After Cambridge, despite zero experience in the real world, he joined Margaret Thatcher's policy unit. He has also been a bank director, written a few other things, and from 1997 onwards, he has been a constantly promoted MP, albeit one who is not given much media prominence by the party. This is clearly deliberate.

In particular, Letwin has advocated for the privatisation of the NHS. But this is not happening in any blatantly obvious way. It's not even happening in a vaguely competent way. If that were the case, we'd be on a clear path towards the mixed public-private system of Australia - it's not a perfect system, it is currently being messed around with by the current Australian government, but it does not generally leave people in terrible debt, as happens in the US.

It is happening in a way that is far more insidious than that and the incompetence is deliberate. The Health and Social Care Act 2012 paved the way for Clinical Commissioning Groups across the country to make decisions for their local areas. Local people making local decisions sounds great in theory, but in practice, we have CCGs in many parts of the country stacked with members with vested interests in private healthcare and it is not uncommon for them to commission these companies.

Additionally, the administration of the private tenders for the NHS marketplace is one of the biggest cost pressures on the health system. It is difficult to get an exact figure on how much the added bureaucracy costs but estimates vary between £5 billion and £20 billion per year. The other big cost pressure is PFI debt which, unless all the contracts are renegotiated or declared null and void through some excellent lawyering, will probably never be paid off.  In short, PFI (private finance initiative) debts on construction work for hospitals mean British taxpayers are getting such crap deals as one hospital for the price of nine. The billions and billions of pounds that PFI and the marketised NHS cost the system means the "health tourists", women undergoing IVF, and New Year's Eve drunks, and anyone else that the Daily Mail, the Sun, and Daily Express uses as scapegoats, are drops in the financial ocean.

Even when incompetent (but Tory-donating) companies such as G4S get NHS contracts and do things such as kill patients in "never" events, they tend to keep the contracts, even though in the private sector, that kind of thing might well lead to a contract being torn up. Virgin has been running vast chunks of Croydon University Hospital very poorly too, but this has not been the front page news it should be either. A woman died in agony at Croydon after being triaged by a receptionist.

But it doesn't matter to Letwin et al because these fuck-ups, even when a private company is at fault, all serve to whet the public appetite for cuts, closures of essential services and entire hospitals, and selling stuff off, usually to private companies who make vast donations to the Conservative Party.

This government quite literally does not care if people live or die as long as they can continue with their agenda.

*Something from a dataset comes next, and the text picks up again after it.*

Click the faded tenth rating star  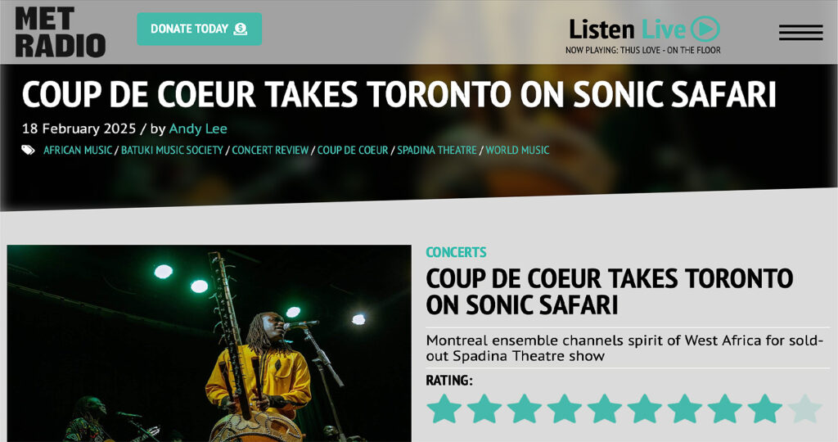805,409
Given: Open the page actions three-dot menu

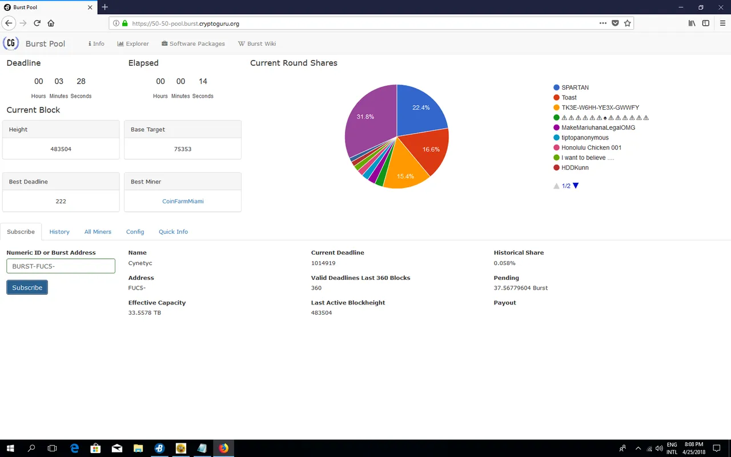Looking at the screenshot, I should tap(603, 23).
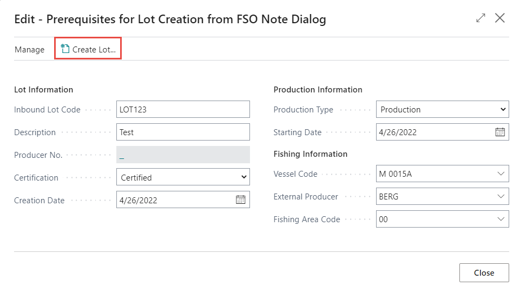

And other privatisations are completely cack-handed. Atos has done an abysmal and expensive job of fitness-for-work assessments for the Department of Work and Pensions, for example. All this should be a gift for Labour. But it seems "kinder politics" may be getting in the way. After Letwin's racist gaffe was revealed a few weeks ago, the only real resistance from Labour was to trot out Diane Abbott, MP for Hackney North and Stoke Newington, to make a few comments and that was it.

If Labour is at all serious about winning the middle ground back - and winning the middle ground means winning elections - an attack dog approach to Oliver Letwin is essential. Instead of embarrassing, backfiring stunts like throwing Mao's Little Red Book around the House of Commons, Privatising The World needs to be thrown at the government benches. The major news channels and newspapers should request interviews with Oliver Letwin and tell the readers and viewers if he refuses to be interviewed/is not given permission from Tory spin doctors to be interviewed.

We need to see more of Oliver Letwin's Alfred E. Neumann-like face in the media, as a constant reminder of what this government is really up to.